Book Reviews -- By: Anonymous

Journal: Journal of the Evangelical Theological Society
Volume: JETS 41:1 (Mar 1998)
Article: Book Reviews
Author: Anonymous


Book Reviews

From Old Revelation to New: A Tradition-Historical & Redaction-Critical Study of Temporal Transitions in Prophetic Prediction. By Simon J. De Vries. Grand Rapids: Eerdmans, 1995, xxiv + 383 pp., $29.99 paper.

This volume is a sequel to the author’s Yesterday, Today and Tomorrow (1975), which explored the use of Biblical words for time in the prophetic literature. De Vries extends the previous discussion by exhaustively examining the use of phrases referring to the future in the prophetic corpus, phrases like “in that day,” “after this” and “in the sequence of days.” The study focuses on those futuristic phrases that occur at the seams of redactional activity. According to the author, these transitional phrases “offer the clue for understanding both eschatological tradition and redactional methodology” (p. xix).

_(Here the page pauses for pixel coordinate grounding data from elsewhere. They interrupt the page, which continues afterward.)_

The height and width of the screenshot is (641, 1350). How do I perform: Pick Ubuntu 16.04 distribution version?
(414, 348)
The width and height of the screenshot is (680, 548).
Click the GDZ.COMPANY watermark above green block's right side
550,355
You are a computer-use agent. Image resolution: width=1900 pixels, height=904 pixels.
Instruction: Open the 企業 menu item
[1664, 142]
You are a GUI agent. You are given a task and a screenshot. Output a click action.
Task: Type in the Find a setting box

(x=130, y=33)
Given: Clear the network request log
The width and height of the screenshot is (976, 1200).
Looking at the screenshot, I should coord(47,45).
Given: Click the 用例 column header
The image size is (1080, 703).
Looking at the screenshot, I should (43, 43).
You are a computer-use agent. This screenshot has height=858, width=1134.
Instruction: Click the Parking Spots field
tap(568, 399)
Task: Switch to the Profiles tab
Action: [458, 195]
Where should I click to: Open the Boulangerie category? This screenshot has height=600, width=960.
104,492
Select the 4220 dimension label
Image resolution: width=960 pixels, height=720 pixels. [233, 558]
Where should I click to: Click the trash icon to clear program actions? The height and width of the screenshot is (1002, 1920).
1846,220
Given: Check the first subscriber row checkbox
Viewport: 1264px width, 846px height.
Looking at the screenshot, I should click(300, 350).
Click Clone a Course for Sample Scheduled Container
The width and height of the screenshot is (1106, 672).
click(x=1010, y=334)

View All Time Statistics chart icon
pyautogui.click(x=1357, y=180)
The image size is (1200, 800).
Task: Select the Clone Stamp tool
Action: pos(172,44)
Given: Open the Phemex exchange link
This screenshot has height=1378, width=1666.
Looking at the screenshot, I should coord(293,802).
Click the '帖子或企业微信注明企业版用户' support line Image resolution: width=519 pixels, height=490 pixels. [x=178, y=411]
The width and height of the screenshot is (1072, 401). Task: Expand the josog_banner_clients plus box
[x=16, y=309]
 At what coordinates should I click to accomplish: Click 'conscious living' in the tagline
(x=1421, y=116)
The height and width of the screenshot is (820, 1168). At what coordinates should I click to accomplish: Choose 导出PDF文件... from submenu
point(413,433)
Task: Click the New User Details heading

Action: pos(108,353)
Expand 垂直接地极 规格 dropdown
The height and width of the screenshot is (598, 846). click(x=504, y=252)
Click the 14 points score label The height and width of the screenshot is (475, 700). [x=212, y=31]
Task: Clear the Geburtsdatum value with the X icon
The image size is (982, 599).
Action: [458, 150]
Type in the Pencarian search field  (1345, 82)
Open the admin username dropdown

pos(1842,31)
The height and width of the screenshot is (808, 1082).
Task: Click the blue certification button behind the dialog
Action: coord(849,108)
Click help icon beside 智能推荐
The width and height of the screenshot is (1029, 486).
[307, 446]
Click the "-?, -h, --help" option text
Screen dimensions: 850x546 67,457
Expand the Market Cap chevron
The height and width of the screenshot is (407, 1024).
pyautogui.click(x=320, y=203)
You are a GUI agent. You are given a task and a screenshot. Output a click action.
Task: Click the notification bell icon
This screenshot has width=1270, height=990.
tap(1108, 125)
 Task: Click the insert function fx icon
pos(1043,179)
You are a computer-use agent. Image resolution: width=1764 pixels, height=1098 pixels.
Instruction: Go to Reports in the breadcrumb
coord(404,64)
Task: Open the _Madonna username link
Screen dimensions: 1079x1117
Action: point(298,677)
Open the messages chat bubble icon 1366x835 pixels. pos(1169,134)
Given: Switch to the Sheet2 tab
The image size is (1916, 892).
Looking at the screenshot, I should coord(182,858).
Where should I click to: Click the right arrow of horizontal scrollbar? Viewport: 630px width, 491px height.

In part 1 De Vries describes the meaning and use of each futuristic phrase in the prophetic corpus. These phrases are catalogued as “integral” (occurring within redaction) or “introductory” (introducing redaction), and a semantic value is assigned to each. De Vries is only concerned with the “introductory” phrases. The “integral” phrases are only used as a control over conclusions drawn about the “introductory” phrases.

Part 2 explores the function of temporal transitions in the individual prophetic books. Every use of a futuristic phrase is described for its effect on the book that it appears in, and general conclusions are drawn about the redaction of each book.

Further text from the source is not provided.